Der Inhalt Deiner Gedanken steht mit ihrer Form in schroffem Widerspruch, meinte der Freund in etwas gereiztem Ton. Immer klingt es aus Deinem Munde wie Spott bei aller Anerkennung, die Du für die Wahrheit des Pazifismus übrig hast. - Wir sind eben viel zu kurzsichtig gewesen und haben vor dem Krieg unsere Propaganda nicht eifrig genug betrieben, sonst wäre es vielleicht doch nicht zu diesem entsetzlichsten aller Kriege gekommen. Nun sollen wir noch weiter warten mit der Propaganda, vielleicht bis zum nächsten Krieg? Wenn die Friedensverhandlungen unter der Ägide des Pazifismus stattfinden werden, umso besser für den Frieden. Das wird den Friedensschluß um keine Stunde verzögern.

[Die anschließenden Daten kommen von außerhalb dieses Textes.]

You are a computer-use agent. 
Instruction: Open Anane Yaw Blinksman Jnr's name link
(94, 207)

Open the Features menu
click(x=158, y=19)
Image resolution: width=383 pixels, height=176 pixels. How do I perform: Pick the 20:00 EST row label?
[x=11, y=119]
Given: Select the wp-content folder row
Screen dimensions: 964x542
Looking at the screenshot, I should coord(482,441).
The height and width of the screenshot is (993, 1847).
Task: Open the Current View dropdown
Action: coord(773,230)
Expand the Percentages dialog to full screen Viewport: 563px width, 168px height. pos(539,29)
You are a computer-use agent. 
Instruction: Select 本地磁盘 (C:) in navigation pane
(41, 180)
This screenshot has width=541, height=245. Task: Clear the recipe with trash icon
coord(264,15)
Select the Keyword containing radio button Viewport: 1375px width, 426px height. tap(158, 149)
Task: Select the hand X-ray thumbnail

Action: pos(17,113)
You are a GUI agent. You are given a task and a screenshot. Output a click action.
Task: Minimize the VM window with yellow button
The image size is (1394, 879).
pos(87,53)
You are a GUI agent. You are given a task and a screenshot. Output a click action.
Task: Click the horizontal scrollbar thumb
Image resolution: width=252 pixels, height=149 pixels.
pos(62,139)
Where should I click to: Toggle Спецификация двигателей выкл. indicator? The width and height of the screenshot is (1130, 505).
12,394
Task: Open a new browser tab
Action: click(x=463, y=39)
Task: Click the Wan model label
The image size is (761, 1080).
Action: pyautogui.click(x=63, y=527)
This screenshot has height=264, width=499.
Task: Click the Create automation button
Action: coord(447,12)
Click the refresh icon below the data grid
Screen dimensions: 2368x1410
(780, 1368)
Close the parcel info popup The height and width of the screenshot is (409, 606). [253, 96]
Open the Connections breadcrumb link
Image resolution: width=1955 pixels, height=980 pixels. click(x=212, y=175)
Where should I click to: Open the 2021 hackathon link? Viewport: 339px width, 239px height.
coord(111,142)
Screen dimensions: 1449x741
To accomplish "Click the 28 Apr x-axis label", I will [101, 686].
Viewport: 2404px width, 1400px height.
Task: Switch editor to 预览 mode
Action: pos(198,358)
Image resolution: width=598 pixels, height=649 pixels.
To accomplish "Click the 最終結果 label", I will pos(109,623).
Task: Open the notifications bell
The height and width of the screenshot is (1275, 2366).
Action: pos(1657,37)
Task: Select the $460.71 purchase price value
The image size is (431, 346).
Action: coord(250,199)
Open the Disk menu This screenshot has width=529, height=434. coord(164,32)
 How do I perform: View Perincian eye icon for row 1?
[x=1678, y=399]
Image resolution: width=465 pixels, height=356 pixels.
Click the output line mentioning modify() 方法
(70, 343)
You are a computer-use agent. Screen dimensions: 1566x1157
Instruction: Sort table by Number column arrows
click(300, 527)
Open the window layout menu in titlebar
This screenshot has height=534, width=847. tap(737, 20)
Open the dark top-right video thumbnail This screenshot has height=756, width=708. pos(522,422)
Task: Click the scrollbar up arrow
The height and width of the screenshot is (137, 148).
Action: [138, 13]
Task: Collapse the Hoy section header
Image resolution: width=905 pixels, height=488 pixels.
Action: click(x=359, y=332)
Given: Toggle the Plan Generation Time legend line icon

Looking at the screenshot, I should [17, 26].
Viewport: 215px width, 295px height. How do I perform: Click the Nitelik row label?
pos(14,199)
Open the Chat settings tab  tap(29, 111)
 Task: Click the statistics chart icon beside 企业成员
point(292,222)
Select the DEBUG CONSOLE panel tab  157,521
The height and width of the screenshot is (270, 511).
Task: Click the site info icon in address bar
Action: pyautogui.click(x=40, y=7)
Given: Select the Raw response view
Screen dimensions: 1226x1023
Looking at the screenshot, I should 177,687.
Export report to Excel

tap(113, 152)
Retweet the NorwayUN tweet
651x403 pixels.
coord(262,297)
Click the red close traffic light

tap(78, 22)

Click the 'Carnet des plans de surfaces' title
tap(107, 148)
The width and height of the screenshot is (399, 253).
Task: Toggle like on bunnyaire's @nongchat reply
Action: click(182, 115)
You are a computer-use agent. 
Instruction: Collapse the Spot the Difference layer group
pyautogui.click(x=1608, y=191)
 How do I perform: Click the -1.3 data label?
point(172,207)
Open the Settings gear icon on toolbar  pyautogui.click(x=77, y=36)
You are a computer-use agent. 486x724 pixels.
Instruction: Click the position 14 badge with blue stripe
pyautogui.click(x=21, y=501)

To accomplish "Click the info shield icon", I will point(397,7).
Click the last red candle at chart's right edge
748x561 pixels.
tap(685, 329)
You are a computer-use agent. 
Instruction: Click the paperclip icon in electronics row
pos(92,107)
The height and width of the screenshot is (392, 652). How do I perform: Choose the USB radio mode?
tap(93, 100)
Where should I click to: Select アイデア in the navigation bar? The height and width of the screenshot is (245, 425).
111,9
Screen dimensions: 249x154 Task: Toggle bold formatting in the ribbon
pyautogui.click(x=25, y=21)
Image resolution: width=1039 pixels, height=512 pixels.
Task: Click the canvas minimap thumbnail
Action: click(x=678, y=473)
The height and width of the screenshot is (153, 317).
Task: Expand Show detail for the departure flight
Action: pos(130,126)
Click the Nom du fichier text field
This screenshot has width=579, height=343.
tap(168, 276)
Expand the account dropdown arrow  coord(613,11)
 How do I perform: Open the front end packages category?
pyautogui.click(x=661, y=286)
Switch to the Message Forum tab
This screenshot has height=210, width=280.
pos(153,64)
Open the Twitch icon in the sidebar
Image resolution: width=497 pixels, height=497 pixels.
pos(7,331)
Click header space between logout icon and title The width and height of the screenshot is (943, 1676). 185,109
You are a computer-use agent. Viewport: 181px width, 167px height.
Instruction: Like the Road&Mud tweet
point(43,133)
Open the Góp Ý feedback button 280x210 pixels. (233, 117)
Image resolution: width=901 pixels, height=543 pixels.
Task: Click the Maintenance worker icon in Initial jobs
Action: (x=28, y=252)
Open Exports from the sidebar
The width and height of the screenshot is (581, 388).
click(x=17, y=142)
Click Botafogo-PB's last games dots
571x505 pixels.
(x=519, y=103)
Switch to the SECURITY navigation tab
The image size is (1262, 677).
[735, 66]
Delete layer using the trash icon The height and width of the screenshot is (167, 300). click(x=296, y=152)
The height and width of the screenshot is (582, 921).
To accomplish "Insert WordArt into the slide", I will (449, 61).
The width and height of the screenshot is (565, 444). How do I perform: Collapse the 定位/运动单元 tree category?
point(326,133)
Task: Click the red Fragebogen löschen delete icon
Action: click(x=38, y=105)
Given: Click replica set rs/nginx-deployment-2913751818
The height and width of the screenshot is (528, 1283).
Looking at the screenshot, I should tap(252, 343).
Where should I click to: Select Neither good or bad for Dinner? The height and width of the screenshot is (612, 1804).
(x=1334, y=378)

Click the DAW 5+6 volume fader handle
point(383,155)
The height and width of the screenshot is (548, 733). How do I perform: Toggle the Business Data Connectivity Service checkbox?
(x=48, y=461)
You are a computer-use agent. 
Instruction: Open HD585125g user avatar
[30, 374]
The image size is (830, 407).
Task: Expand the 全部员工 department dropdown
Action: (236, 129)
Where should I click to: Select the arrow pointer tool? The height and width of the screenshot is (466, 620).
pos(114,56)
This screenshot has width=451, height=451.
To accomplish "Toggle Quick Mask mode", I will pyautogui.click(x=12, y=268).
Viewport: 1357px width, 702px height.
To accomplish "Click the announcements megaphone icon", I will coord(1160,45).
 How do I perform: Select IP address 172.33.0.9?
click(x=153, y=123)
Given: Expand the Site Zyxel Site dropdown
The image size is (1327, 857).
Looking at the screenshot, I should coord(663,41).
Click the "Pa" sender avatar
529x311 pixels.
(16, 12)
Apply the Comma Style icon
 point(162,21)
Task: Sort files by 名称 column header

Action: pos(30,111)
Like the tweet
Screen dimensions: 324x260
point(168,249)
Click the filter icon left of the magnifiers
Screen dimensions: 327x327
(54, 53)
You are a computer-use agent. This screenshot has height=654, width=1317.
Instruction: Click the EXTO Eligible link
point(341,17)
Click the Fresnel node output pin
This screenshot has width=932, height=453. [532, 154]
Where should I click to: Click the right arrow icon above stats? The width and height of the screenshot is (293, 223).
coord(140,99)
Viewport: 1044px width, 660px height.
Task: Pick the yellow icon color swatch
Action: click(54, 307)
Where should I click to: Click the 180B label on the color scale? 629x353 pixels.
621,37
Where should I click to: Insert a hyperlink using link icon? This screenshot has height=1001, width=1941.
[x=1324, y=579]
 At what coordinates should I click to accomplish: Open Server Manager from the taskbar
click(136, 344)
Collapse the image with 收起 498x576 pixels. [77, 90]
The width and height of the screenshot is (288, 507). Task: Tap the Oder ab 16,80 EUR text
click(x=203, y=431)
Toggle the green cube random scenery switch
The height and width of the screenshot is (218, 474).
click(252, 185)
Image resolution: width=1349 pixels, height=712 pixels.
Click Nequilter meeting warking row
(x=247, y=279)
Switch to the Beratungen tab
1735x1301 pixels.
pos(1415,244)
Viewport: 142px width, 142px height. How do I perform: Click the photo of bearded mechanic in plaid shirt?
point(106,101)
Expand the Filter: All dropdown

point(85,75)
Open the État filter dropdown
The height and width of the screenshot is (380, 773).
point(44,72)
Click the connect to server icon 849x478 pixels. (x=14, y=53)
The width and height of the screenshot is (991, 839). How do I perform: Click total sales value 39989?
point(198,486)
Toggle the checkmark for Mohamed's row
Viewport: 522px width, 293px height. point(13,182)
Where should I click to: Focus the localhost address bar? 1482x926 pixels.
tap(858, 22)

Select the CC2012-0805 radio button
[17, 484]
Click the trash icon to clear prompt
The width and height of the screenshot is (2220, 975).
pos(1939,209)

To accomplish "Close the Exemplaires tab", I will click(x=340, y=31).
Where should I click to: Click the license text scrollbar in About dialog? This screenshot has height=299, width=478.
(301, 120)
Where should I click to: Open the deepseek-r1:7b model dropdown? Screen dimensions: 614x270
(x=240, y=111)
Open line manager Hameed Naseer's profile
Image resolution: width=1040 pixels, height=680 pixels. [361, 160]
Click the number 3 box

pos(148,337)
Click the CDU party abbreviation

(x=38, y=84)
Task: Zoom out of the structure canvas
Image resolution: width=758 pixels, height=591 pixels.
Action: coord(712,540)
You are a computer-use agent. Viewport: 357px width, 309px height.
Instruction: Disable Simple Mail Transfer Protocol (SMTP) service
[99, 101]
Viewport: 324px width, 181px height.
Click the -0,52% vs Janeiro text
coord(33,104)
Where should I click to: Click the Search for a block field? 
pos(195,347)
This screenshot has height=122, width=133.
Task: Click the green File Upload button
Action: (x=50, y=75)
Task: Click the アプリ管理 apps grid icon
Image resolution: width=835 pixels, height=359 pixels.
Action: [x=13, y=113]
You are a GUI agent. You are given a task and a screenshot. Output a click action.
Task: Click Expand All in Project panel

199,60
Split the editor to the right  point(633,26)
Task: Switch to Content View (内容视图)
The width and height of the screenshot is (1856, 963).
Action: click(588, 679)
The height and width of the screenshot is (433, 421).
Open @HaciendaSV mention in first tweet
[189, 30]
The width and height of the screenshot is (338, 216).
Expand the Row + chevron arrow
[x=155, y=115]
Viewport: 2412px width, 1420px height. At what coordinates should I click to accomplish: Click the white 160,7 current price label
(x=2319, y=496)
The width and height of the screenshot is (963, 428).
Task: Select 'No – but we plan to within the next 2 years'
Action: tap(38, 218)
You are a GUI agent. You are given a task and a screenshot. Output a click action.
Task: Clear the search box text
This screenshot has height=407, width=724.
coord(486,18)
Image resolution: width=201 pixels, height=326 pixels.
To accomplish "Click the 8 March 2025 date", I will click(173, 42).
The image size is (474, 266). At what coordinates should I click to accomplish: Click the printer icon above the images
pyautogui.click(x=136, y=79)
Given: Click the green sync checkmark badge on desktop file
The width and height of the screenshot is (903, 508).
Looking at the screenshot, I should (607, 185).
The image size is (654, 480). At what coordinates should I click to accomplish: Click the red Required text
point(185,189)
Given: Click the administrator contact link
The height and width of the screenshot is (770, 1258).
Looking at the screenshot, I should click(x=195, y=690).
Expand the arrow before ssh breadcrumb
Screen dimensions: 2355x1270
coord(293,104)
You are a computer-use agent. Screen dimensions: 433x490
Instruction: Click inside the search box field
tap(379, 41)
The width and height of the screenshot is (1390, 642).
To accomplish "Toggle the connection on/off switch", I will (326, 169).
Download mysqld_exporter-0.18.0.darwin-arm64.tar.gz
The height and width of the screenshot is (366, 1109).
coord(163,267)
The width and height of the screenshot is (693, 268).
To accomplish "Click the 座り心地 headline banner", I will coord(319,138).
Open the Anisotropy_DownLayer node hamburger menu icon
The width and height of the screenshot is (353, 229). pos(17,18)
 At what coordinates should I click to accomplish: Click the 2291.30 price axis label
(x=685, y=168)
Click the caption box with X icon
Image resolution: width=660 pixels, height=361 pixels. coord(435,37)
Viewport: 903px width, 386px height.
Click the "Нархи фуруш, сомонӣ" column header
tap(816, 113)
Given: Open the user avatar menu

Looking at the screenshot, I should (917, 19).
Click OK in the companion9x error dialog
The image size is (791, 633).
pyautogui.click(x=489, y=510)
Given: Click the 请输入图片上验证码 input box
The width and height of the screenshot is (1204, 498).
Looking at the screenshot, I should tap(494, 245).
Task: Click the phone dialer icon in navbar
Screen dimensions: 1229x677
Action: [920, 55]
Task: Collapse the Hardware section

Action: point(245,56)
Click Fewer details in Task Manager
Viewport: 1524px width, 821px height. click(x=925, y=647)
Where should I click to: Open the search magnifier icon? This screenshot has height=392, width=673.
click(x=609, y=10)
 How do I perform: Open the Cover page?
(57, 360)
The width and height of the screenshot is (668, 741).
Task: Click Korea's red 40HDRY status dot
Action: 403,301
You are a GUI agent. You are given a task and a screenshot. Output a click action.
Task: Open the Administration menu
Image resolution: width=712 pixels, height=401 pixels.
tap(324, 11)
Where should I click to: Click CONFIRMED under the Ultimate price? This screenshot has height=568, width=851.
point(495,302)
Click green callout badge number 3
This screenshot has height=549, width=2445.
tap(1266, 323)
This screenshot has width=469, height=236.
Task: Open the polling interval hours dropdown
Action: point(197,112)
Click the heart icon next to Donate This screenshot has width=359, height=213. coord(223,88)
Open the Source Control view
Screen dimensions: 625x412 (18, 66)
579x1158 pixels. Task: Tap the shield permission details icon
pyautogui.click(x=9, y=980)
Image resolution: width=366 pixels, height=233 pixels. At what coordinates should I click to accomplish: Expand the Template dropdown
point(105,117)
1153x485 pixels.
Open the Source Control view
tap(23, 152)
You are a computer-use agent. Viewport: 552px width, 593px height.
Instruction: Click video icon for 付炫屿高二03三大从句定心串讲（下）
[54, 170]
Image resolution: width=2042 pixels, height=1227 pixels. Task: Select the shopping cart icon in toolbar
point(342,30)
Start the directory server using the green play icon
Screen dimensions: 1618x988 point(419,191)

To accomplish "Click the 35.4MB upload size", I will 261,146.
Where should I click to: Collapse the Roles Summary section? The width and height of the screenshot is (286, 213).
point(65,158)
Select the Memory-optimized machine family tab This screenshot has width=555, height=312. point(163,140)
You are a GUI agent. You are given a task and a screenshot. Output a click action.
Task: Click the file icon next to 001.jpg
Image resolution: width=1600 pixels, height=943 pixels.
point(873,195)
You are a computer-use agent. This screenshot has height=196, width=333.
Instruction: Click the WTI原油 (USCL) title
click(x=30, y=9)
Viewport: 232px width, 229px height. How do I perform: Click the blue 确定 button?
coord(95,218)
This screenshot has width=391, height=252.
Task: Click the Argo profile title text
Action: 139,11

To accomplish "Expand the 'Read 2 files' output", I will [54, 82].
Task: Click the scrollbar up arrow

Propaganda, rief ich dazwischen, und als ich zu Worte kam, mußte ich erwidern: Propaganda, bei dem Worte wollte ich Dich haben. Was wollt Ihr denn eigentlich von uns? Uns wollt Ihr belehren? Ich muß allerdings ein Lächeln unterdrücken, wenn Du so feierlich die Worte: „Wir Pazifisten“ einherschreiten läßt. Das klingt ja, als ob wir den Frieden nicht wollten! Wer will ihn hierzulande n i c h t? Der Unterschied, den Ihr konstruiert, ist: Ihr wollet grundsätzlich gar keinen denkbaren Krieg, wir wollen d i e s e n Krieg nicht. Das ist für den Moment gar kein Unterschied. Zudem ist es unmöglich, daß Ihr gar keinen Krieg gestattet, denn Ihr müßt den Verteidigungskrieg zugeben, zuerst weil er notwendig ist, dann weil er löblich, ja das einzig Löbliche ist. So lange es Angreifer gibt, muß es Verteidiger geben, es sei denn, Ihr wollt uns die bedingungslose Unterwerfung jedem Angreifer gegenüber anraten. Die Bezeichnung Pazifist hat nur dort einen Sinn, wo es auch Nichtpazifisten gibt, bei uns hat das Wort gar keinen Sinn, oder es bedeutet Selbsttäuschung.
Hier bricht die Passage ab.